Good Data Vs Big Data, Which is More Important?
An overview of good data & big data and a discussion on which of them should be prioritised...

I have experience and a background in electronics. I started out building embedded systems and my passion for robotics made me branch out into artificial intelligence.
Now I'm fully into machine learning and computer vision, I love getting my hands dirty with cool and interesting projects. In the future, I plan on my merging my knowledge of electronics and AI into the field of robotics.
I studied Computer Engineering at the Obafemi Awolowo University, Ile-Ife, Nigeria. When I'm not coding or doing chores, you would find me playing video games or enjoying some rock music.
In this article, we'll be taking a break from math equations and lines of code to discuss a topic that comes up fairly often in the data industry. To have an overview of what we'll be discussing, do take a look at the table of contents at the beginning of this article. 👆
What is Data?
Before we delve into anything, we should, first of all, know what we are even talking about. At the basics, data can be referred to as raw information as I learned when I was still a kid.

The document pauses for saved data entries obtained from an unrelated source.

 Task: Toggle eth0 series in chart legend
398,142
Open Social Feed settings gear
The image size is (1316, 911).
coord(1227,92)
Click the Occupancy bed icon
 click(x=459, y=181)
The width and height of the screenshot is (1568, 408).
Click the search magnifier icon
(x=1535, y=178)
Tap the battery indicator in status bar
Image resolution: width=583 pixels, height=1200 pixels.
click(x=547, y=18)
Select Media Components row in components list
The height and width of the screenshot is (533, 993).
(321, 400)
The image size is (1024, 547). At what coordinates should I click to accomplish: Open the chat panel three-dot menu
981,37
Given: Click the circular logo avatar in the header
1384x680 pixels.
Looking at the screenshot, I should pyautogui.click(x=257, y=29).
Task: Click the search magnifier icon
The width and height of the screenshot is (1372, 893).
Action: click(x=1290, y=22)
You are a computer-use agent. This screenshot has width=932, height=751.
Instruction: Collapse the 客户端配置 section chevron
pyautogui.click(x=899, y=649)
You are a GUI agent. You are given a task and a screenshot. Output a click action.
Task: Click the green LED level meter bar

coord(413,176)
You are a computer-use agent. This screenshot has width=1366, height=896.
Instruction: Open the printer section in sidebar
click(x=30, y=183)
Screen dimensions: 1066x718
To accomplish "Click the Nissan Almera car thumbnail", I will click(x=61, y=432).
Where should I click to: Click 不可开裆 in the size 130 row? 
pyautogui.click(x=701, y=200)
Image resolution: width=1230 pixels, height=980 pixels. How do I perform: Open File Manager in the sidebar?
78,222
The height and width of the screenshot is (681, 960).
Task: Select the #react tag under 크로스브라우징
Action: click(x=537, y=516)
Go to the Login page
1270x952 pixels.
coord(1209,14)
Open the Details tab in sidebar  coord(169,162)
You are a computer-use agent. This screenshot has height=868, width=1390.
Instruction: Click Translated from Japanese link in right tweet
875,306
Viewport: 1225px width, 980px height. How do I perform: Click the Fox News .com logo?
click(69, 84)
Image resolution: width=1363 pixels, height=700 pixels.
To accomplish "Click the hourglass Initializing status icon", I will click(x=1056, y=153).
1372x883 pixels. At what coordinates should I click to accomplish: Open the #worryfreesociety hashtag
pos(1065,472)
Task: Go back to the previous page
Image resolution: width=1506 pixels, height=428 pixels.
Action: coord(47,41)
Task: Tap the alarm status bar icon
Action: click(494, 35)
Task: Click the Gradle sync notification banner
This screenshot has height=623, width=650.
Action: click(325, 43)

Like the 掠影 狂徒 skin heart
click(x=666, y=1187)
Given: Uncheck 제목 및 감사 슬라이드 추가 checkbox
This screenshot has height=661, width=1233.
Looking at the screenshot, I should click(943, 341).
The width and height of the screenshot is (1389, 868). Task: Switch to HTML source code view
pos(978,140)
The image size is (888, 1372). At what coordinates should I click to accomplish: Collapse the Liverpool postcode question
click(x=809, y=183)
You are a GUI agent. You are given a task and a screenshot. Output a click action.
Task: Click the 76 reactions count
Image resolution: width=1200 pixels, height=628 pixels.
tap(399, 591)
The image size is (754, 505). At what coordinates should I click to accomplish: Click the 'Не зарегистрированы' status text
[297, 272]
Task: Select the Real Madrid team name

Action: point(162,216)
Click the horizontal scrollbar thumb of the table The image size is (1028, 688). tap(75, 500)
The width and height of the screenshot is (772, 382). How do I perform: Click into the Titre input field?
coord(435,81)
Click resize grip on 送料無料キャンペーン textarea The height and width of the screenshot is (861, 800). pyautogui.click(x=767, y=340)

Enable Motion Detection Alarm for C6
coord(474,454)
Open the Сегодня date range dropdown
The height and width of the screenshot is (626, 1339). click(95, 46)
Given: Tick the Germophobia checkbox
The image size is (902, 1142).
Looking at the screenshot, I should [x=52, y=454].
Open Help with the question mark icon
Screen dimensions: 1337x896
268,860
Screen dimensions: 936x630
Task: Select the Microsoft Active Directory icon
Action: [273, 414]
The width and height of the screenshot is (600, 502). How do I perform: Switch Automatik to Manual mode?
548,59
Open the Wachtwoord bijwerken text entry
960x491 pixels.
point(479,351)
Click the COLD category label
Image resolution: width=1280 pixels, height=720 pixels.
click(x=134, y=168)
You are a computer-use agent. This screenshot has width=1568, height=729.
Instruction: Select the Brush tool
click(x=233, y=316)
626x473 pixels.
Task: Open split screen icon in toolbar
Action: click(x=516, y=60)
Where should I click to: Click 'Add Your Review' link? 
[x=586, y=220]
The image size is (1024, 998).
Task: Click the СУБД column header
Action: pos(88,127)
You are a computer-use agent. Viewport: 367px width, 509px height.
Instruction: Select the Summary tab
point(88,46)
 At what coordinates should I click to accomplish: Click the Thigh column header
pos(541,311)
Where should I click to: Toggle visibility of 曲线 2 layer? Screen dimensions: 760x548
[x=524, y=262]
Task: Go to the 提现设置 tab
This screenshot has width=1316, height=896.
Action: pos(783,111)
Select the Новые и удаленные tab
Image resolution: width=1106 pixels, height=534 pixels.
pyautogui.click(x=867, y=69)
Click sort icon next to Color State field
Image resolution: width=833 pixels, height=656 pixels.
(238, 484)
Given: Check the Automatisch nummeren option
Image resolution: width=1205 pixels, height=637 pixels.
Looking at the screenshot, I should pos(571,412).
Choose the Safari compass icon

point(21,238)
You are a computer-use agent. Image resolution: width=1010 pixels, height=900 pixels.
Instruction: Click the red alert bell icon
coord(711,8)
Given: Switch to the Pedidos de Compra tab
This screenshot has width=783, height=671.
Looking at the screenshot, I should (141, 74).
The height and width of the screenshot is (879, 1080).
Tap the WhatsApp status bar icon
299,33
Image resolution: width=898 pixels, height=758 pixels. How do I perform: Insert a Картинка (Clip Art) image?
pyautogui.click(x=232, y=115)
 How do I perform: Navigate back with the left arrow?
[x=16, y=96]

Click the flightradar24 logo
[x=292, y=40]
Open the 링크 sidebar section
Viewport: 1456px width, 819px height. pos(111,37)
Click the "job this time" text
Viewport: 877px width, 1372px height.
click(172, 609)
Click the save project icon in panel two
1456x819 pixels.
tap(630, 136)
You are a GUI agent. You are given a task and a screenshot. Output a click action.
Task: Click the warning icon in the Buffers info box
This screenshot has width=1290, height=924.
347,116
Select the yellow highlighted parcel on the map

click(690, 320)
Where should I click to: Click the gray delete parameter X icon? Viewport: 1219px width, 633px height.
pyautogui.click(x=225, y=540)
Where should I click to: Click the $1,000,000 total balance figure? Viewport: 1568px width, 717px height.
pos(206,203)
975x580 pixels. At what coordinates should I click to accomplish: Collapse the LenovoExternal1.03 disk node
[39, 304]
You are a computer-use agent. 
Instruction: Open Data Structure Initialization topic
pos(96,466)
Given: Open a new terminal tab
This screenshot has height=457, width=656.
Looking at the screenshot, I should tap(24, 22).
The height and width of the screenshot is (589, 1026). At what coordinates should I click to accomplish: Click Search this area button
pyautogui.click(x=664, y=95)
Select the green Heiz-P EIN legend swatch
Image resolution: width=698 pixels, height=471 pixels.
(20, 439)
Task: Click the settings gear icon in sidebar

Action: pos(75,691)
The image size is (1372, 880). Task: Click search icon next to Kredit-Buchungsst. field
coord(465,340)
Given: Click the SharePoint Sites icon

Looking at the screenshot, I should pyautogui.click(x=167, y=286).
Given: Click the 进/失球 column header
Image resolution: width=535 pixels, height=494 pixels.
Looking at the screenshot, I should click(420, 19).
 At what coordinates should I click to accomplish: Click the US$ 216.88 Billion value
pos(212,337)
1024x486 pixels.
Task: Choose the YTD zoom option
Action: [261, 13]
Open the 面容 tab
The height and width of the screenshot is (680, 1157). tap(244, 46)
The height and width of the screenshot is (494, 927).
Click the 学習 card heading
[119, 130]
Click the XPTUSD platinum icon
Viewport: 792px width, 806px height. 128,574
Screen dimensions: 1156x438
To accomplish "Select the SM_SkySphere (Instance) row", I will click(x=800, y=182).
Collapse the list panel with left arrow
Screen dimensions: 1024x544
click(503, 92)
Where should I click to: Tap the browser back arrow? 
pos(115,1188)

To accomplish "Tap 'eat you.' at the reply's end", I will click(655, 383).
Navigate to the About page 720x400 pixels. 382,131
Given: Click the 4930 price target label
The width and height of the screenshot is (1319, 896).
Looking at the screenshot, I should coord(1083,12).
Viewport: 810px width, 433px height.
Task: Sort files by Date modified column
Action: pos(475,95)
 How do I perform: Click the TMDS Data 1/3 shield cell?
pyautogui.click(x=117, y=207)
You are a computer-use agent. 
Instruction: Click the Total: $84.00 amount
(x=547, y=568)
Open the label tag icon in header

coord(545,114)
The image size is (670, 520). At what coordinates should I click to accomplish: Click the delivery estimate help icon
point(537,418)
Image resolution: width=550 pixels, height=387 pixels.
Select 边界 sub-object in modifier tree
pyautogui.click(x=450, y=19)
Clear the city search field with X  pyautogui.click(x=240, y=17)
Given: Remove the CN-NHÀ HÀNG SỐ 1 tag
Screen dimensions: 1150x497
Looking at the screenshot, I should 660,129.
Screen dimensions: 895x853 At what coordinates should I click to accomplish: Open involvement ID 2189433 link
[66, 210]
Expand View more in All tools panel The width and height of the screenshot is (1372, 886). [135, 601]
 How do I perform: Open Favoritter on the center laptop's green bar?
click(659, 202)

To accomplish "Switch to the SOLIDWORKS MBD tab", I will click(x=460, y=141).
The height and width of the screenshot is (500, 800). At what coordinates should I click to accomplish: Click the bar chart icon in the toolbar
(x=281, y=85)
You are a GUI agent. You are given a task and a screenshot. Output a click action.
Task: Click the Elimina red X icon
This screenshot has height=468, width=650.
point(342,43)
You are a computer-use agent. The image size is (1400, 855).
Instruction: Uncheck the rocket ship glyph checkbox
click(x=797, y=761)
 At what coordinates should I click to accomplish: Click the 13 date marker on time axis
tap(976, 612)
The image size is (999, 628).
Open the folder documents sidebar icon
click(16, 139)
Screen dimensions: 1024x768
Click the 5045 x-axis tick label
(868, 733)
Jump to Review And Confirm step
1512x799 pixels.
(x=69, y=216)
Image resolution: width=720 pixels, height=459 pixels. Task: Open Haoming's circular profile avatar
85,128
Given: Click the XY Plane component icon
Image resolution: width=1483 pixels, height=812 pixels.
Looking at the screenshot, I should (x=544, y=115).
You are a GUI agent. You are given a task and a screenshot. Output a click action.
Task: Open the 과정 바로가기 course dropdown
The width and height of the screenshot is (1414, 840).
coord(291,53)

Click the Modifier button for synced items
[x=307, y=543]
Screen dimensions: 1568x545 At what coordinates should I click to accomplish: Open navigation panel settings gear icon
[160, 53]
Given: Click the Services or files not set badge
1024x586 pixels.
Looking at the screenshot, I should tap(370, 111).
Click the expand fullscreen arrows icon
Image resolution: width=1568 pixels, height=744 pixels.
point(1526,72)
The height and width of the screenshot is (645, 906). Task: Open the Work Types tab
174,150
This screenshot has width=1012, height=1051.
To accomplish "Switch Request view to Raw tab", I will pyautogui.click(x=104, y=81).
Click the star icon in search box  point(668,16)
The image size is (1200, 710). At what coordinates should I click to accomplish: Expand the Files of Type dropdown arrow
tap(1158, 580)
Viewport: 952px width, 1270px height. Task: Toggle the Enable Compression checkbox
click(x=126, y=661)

According to a post on GeeksforGeeks, in the real sense of it, data is any unprocessed fact, value, text, sound or image that is to be interpreted or analysed.
In machine learning, data is very important and trying to make sense of it is the whole essence of what we do, which means we need it big and we need it good. This leads to the main terms of interest in this article.
What is Big and Good Data
sas.com defines big data as large and hard-to-manage data which can be structured or unstructured. It is so large or complex that it is difficult to process this kind of data with traditional methods. Big data allows you to get better insight from data as it incorporates a lot of fine-tuned information within it.
That being said we should consider what we mean by good data. Good data refers to data that is highly accurate, complete, conformant to storage standards, consistent, unique and valid. It is often referred to as clean data (I shall be using both "good" and "clean" interchangeably in this article).
And now the big question:
Which is More Important?
Now that we know what big data is and what good data is, which should be considered a priority? I wish I could just give a straight answer but it's not that simple. I will break it down into 3 parts.
Part 1: It depends on the application
It really does depend on what you would like to use your data to do. For example, if you just wanted to do some analysis of the data to develop some insight, you might consider big data a priority rather than clean data whereas someone else who uses these data to build machine learning models might consider clean data a priority as feeding very bad data in your model during training can give undesirable results.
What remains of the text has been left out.